As published by the Daily news Journal, Sunday, February 20, 2011
By Greg Tucker, [email protected]
This Yankee came south to quell the rebellion. Seriously wounded at Stones River, he recuperated in a local home. After the war he returned to Rutherford to make it his home. He also made a fortune.
William Northcraft Doughty was born in Virginia in 1820, but soon moved to Ohio and then to Rush County, Indiana, with his family. By 1860, the 41-year-old Doughty was established as a prosperous merchant and lawyer, married to Sara Jane Abernathy, and the father of four surviving children.
In 1861 Doughty joined the Union Army’s 37th Indiana Regiment, Company I, and was given the rank of captain. An aggressive leader, he was wounded three times before suffering serious injuries at the Battle of Stones River, which ended his military career. He was relieved of duty and nursed in a Murfreesboro household until able to return to his home in Indiana.
According to one account of family history, the friendships Doughty made during his recuperation “were so strong” that he moved his family to Murfreesboro soon after the war ended. He opened a business on the northwest corner of the square in Murfreesboro, and resided on the northwest corner of the East Lytle and North Academy intersection. (The “Doughty House” still stands, but the brick and wood exterior is now covered with stucco. Two other houses share the once-extensive yard and garden.)
Prospering as a lumber trader, general merchant and attorney, Doughty was among the founders of the First National Bank of Murfreesboro in 1869, according to Murfreesboro historian C.C. Henderson, and served as the bank’s vice president. A second national bank in Rutherford County, Stones River National Bank, was organized in 1872 with Doughty as the bank president.
Among the various advantages of status as a “national bank” was the authority to issue “national currency.” Before the Civil War banks issued the only paper currency and such “bank notes” were good only to the extent the issuing bank was financially sound.
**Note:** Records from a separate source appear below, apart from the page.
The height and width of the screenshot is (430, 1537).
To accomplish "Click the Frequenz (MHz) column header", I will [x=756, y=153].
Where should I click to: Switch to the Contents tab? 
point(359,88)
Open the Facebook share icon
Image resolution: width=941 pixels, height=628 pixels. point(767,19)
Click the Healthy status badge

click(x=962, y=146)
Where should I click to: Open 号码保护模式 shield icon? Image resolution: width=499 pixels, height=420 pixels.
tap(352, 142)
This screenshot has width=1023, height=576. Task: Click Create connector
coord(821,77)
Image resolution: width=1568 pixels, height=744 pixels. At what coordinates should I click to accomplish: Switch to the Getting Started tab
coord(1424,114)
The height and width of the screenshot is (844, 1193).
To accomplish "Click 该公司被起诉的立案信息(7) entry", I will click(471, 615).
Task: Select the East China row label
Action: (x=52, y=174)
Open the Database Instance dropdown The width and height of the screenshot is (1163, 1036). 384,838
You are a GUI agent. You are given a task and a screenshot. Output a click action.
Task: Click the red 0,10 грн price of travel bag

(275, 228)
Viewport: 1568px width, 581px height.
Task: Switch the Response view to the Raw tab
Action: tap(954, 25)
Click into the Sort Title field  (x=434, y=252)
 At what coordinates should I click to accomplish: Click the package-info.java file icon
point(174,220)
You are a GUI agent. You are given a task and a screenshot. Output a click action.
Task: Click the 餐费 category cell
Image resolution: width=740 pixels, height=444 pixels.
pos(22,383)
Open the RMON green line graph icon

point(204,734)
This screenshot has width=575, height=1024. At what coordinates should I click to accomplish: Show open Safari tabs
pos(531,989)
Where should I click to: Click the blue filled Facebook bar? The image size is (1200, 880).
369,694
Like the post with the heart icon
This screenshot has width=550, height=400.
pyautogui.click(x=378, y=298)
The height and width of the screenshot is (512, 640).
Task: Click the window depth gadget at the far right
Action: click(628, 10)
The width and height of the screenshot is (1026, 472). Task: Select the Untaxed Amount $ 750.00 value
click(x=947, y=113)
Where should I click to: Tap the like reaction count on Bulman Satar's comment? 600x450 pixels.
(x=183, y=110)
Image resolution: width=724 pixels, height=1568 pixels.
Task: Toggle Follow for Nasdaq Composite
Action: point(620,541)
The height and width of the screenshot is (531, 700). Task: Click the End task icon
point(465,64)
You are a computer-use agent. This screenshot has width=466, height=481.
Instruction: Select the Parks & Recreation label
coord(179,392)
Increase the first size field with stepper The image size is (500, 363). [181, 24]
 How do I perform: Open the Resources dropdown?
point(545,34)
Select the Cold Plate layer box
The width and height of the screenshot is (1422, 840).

The National Banking Act of 1863 established a system of “national banks” empowered to issue “National Bank Notes” subject to federal requirements. These banks had to purchase bonds deposited with the U.S. Treasury and issue currency in amounts totaling no more than 90 percent of the face value of the bonds.
The 1863 Act had two purposes: 1) to raise money to finance the war; and 2) to protect the public from currency issued by fraudulent or poorly-managed banks. The Act also levied a substantial tax on currency issued by state-chartered or private banks. This “constitutionally-questionable” tax effectively gave the national banks a monopoly on issuance of U.S. currency.
The actual printing of bank notes in 1863 was left to the private sector, and several large bank note firms competed for the business. One of the more successful was the Continental Bank Note Company (New York) that was hired to print the currency issued by the Stones River National Bank. This business ended in 1876, however, when the government assumed responsibility for printing all currency.
During the post-war period of rapid financial growth and industrial development, the Stones River Utility Works purchased 11 acres on Salem Pike (on the west bank of Lytle Creek) and built what came to be known as “the Bucket Factory.” (The property deed given by Thomas B. Darragh is dated May 1, 1871.) Doughty and the Stones River National Bank were apparently involved in financing this venture and held a note on Stones River Utility.
By 1878, however, the Bucket Factory was in distress, the note was in default and the bank went to court. In a sale ordered by the Chancery Court, the buyer of the Bucket Factory was W.N. Doughty. In January 1879, Doughty began transferring his business interests to his son Edwin Logan Doughty. This probably coincided with Doughty’s retirement from the bank presidency and the beginning of his tenure as a member of the local judiciary.
During the 1880s, the Doughty family owned not only the business on the square with a substantial inventory of locally made furniture and carpets (the E.L. Doughty & Co. store), but also the Doughty Mfg. Co. (furniture and “red cedar ware”) and the E.L. Doughty, Bro. & Co. (red cedar buckets, churn tubs and “celebrated moth-proof chests”). The financially-troubled Bucket Factory was sold to Prewitt-Spur & Co., a Nashville-based firm, in 1885.
Although all of his business assets had been transferred to his son by February 1884, W.N. Doughty continued as “manager” of the manufacturing company until shortly before his death in 1889. According to a newspaper account, services for Judge W.N. Doughty “were preached at the Methodist church” before “one of the largest crowds we ever saw in Murfreesboro…”
Doughty was eulogized as “an energetic and public-spirited citizen, adding as much to the material prosperity of his adopted home as any man in it.”